Hatte der Entreicherte kein dingliches Recht am vom Bereicherten empfangenen Gegenstand, hängt ein Bereicherungsanspruch davon ab, inwieweit die jeweilige Rechtsordnung eine Versionsklage zulässt. Besonders weit geht das französische Recht, nach dem selbst Leistungen zurückgefordert werden können, die der Entreicherte auf einen wirksamen Vertrag mit dem Dritten erbracht hat, solange nur ein Rechtsgrund im Verhältnis zwischen dem Dritten und dem Bereicherten fehlt und der Dritte insolvent ist. Andere Rechte, etwa das englische, schließen dagegen die Rückforderung von Leistungen aus, die der Entreicherte auf einen wirksamen Vertrag mit einem Dritten erbracht hat. Besonders restriktiv ist das deutsche Recht, wonach ein Anspruch gegen den Bereicherten grundsätzlich auch dann ausgeschlossen ist, wenn der Vertrag mit dem Dritten unwirksam war. Ausnahmen zu den Beschränkungen der Versionsklage werden in den meisten Rechtsordnungen für den Fall anerkannt, dass der Empfänger die Bereicherung unentgeltlich erworben hat.

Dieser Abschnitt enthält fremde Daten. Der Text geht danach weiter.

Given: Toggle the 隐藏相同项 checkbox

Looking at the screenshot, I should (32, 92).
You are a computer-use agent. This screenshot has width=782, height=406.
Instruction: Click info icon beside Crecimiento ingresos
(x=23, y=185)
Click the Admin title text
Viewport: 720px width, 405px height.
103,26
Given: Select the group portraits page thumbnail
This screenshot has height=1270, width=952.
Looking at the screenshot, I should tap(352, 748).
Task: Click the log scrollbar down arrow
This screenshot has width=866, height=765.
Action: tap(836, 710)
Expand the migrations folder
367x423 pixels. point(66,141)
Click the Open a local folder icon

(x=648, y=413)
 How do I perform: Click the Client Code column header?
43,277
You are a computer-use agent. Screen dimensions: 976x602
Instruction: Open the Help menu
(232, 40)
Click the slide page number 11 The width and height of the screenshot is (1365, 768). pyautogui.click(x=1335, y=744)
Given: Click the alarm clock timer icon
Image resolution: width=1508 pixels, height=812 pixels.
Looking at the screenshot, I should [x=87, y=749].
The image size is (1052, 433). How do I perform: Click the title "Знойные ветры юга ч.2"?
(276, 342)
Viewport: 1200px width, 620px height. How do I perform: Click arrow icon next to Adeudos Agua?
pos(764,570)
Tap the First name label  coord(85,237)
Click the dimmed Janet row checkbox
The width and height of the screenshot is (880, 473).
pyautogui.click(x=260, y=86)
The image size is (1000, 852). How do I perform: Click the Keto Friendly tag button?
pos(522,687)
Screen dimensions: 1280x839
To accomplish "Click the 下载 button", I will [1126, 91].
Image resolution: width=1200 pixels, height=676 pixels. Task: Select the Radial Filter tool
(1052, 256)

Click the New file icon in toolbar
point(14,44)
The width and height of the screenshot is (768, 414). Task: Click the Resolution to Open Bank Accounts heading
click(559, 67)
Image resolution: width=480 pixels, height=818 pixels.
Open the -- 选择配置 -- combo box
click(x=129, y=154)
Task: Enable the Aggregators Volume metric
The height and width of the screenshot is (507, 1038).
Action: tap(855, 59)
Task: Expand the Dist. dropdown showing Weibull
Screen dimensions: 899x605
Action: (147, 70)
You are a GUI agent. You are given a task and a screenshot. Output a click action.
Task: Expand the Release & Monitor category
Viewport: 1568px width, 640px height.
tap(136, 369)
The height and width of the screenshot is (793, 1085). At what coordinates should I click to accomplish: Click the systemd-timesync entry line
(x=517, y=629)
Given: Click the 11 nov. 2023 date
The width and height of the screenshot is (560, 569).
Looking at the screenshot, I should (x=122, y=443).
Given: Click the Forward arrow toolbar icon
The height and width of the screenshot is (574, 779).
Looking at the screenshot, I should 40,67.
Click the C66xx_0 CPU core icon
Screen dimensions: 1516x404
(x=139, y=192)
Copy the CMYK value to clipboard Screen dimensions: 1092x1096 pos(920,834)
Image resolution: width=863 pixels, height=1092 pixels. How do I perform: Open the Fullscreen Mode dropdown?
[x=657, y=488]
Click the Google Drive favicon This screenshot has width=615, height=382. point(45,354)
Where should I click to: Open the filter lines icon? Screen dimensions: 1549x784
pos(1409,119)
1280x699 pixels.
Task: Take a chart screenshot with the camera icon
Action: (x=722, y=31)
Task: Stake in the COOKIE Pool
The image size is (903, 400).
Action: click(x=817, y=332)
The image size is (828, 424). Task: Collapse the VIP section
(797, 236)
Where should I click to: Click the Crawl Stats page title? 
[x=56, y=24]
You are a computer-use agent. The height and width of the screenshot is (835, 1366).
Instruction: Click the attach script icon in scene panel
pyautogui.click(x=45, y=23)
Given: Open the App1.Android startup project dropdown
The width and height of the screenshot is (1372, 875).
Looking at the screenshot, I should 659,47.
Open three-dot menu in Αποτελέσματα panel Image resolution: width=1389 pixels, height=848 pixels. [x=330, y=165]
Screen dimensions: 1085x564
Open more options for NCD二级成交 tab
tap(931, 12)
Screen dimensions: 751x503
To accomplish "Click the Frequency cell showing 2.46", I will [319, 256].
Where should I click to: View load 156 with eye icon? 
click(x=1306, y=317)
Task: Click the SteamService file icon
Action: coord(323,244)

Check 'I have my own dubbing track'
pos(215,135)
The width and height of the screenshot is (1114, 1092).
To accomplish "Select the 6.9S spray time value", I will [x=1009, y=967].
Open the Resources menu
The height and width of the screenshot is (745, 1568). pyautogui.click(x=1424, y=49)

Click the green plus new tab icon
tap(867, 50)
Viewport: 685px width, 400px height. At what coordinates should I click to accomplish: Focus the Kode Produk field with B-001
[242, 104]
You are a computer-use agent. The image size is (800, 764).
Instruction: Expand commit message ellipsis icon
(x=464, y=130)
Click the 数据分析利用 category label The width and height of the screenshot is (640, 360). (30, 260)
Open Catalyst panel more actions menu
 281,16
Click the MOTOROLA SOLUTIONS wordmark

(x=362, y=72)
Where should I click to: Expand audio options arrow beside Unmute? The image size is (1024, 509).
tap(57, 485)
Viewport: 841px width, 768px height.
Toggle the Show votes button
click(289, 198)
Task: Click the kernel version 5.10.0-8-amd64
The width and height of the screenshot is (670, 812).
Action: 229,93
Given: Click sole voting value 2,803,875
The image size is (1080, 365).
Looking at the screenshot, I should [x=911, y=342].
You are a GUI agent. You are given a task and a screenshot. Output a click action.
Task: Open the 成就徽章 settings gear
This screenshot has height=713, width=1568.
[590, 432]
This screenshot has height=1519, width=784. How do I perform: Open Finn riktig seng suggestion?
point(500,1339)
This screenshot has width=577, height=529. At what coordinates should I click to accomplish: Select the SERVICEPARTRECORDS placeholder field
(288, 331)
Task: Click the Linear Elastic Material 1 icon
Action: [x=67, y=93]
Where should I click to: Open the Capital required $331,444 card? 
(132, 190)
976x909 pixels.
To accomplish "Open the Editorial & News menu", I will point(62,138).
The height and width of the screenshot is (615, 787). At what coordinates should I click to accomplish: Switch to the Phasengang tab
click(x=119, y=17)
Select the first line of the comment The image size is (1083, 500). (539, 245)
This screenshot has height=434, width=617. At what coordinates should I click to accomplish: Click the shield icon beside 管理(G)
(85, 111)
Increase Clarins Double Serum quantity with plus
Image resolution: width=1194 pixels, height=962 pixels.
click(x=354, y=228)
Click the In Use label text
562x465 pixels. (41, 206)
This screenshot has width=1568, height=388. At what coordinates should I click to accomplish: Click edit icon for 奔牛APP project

9. Vereinheitlichungsprojekte

Ausführliche Modellregeln zum Bereicherungsrecht finden sich in Buch VII des Draft DCFR, der hierbei einen eigenständigen, von den europäischen Rechtsordnungen losgelösten Ansatz verfolgt. Nach der Grundregel des Art. VII.-2:101 ist eine Bereicherung ungerechtfertigt, wenn nicht der Bereicherte aufgrund eines Rechtsgeschäfts, eines Urteils oder einer Rechtsvorschrift ein Recht auf die Bereicherung hatte oder der Entreicherte dem Bereicherungsvorgang ohne Willensmängel zustimmte. Sieht man von dem ungewöhnlichen Regel-Ausnahme-Verhältnis ab, kommt der Entwurf hiermit sachlich der unjust-factor-Lehre der englischen Literatur nahe. Sonderregeln gibt es zur deliktischen Gewinnhaftung und zum Eingriff in Trustvermögen (Art. VI.-6:101(4) und Art. X.-7:203). Eine Kollisionsnorm zu Schuldverhältnissen aus ungerechtfertigter Bereicherung enthält Art. 10 der Rom II-VO (VO 864/2007).

Literatur

Eltjo Schrage (Hg.), Unjust Enrichment: The Comparative Legal History of the Law of Restitution, 1995; Konrad Zweigert, Hein Kötz, Einführung in die Rechtsvergleichung, 3. Aufl. 1996, 538 ff.; Peter Schlechtriem, Restitution und Bereicherungsausgleich in Europa: Eine rechtsvergleichende Darstellung, Bd. I, 2000, Bd. II, 2001; Frank L. Schäfer, Das Bereicherungsrecht in Europa: Einheits- und Trennungslehren im gemeinen, deutschen und englischen Recht, 2001; David Johnston, Reinhard Zimmermann (Hg.), Unjustified Enrichment: Key Issues in Comparative Perspective, 2002; Jack Beatson, Eltjo Schrage (Hg.), Cases, Materials and Texts on Unjustified Enrichment, 2003; Reinhard Zimmermann (Hg.), Grundstrukturen eines Europäischen Bereicherungsrechts, 2005; Sonja Meier, No Basis: A Comparative View, in: Andrew Burrows, Lord Rodger of Earlsferry (Hg.), Mapping the Law: Essays in Memory of Peter Birks, 2006, 343 ff.; Ernst von Caemmerer, Peter Schlechtriem (Hg.), Restitution/Unjust Enrichment and Negotiorum Gestio, IECL X, 2007; Daniel Visser, Unjustified Enrichment in Comparative Perspective, in: Mathias Reimann, Reinhard Zimmermann (Hg.), The Oxford Handbook of Comparative Law, 2008, 969 ff.